[Performance] Setup a microbenchmark to monitor non-gemm kernel performance

LiyangLingIntel commented 4 months ago

We need a Microbenchmark to check the performance regularly, guarantee there is no huge regression after some changes. Currently we already have 130+ triton none-gemm kernels extracted from pytorch E2E models: https://github.com/intel/intel-xpu-backend-for-triton/tree/liyang/micro-benchmark/benchmark/inductor_kernels

There are several points that need to be decided:

The scope of the benchmark kernel number, kernel categories, ...
The baseline who will the benchmark perf data compare to. This should have an agreement with pytorch team.
The automated checking strategy.

LiyangLingIntel commented 4 months ago

Refer to benchmark/scripts to extract kernels from PyTorch E2E models. The following task is to analysis the extracted kernels, set scope of the microbenchmark cases.

tdeng5 commented 2 months ago

We need to provide a powerful compare method to confirm Triton's performance is good. like: E2E/kernels compare to PVC + IPEX/NV platform,

LiyangLingIntel commented 2 months ago

We need to provide a powerful compare method to confirm Triton's performance is good. like: E2E/kernels compare to PVC + IPEX/NV platform,

Yes.
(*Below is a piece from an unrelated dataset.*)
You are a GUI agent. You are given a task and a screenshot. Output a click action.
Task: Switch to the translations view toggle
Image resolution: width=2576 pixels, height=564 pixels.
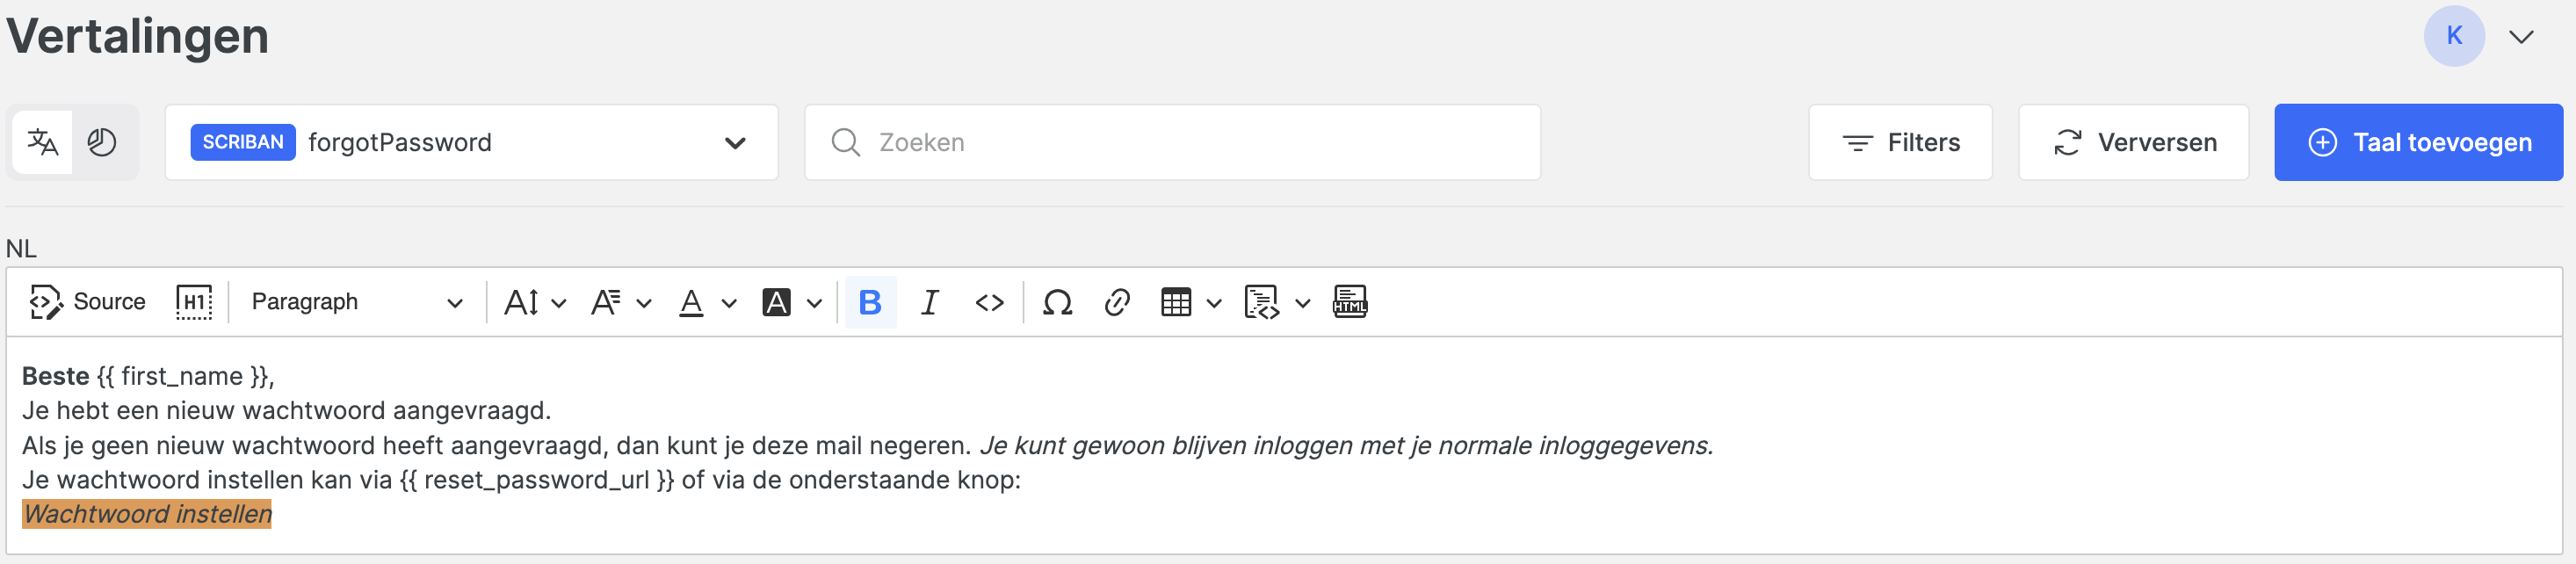tap(42, 143)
Given the fused Triton kernels from PyTorch E2E models, to setup the benchmark, we should decide

a convincing methodology to monitor kernel performance For PyTorch models, they calculate the speedup ratio, which is graph mode (using Triton) / eager mode, then compare speedup ratio gap towards CUDA. But for Triton kernel only, it's hard to map Inductor generated Triton kernel to eager mode operations. It's unrealistic to reproduce each Triton kernel on other libraries like oneDNN, XeTLA, to do the comparison on the same Intel platform. So, an initial proposal in my mind is, comparing the kernel performance with CUDA. We can make categories on kernels, for memory-bound, computation-bound ... kernels, we apply suitable scaling factors onto performance data to narrow down the hardware differences. This needs more discussion.
the target and plan on the execution We should know how much performance data is our target? the scope of kernels? will the kernel be change with PyTorch update? Do kernel analysis would be effort-taking, we don't want to do it back and forth.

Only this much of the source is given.